An institution of higher learning may employ data analysis to discover a correlation between GPA and the types of scholarships received, or the number of years it takes a student to graduate. If the employees at the university find any interesting insights, they can implement changes to help more students to succeed.
However, analysts need to be careful to avoid making assumptions based on false correlations. For instance, students receiving a particular scholarship might have higher GPAs because the financial assistance allows them to focus more on their studies. Or, what appears to be improved academic performance may be a result of only the highest achieving students receiving a scholarship in the first place.
Another example of data literacy in action is in the marketing sector. Many online tools compile data for marketing managers to use. For example, managers can see how many website visitors view a page, and adjust the links on their website according to those metrics. In addition, many marketing companies use search engine optimization (SEO) to improve the number of visits they get. The data behind this SEO guides companies toward which words to use in the articles they release.
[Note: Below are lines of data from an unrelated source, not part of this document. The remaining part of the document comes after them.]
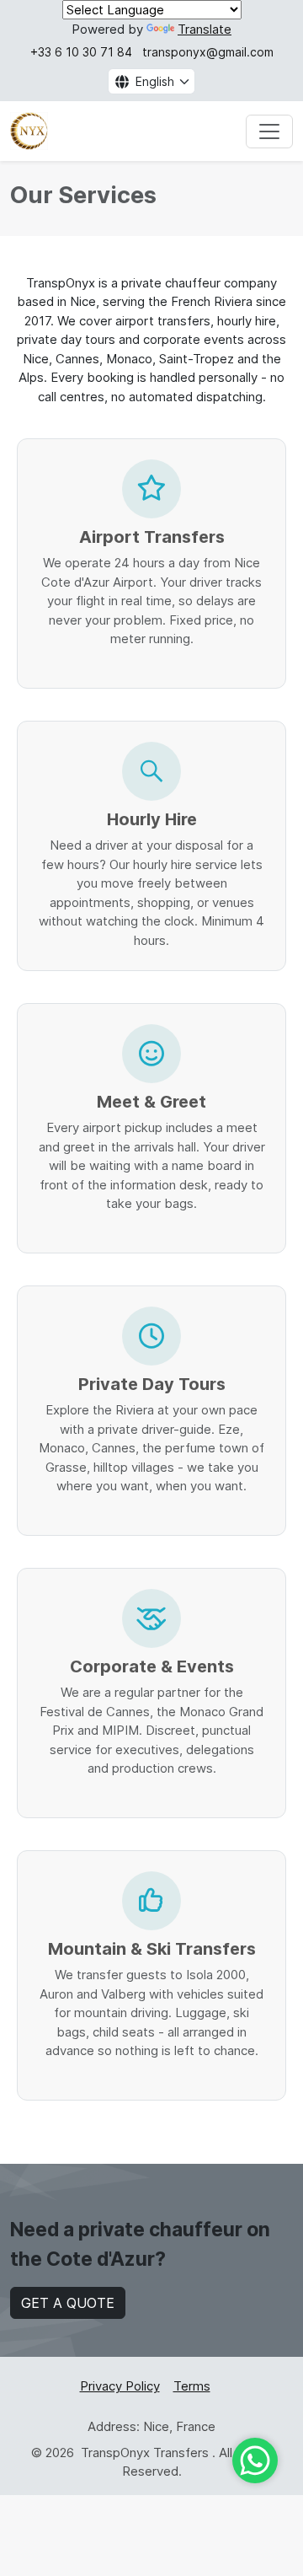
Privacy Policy (120, 2386)
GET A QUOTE (67, 2302)
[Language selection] (119, 81)
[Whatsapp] (255, 2460)
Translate (204, 29)
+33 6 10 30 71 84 (81, 52)
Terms (191, 2386)
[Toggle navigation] (269, 131)
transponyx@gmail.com (208, 52)
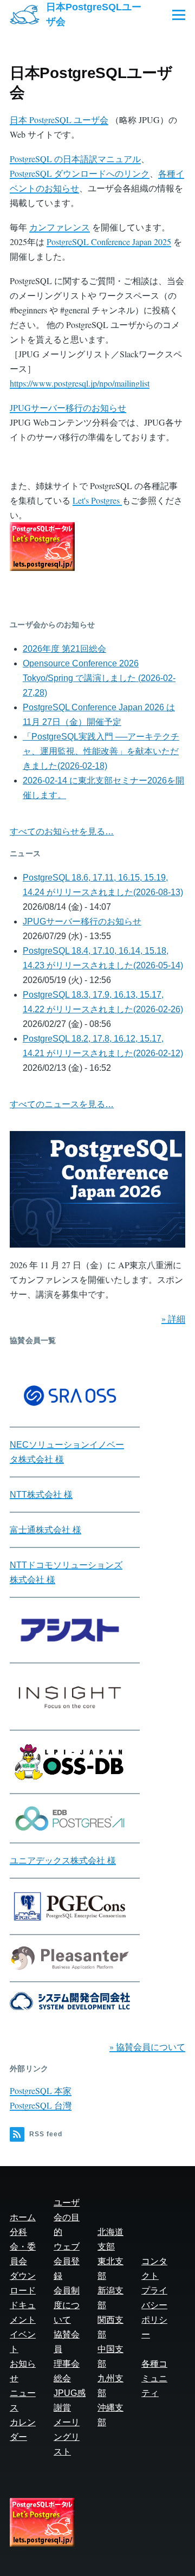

The more experience you have with using data and honing your data science skills, the more you will be able to see how data analysis applies to real-world scenarios.
Empower Your Data
When you use data to make evidence-based decisions, you gain the peace of mind of knowing that your choices are backed by hard facts. Data literacy enables everyone in your organization to look for insights in their own data, and encourages people to share their opinions regarding what decisions to make next. To truly harness the power of your data, it’s not enough to simply understand what it is. You also need the right tools to effectively visualize and communicate your findings.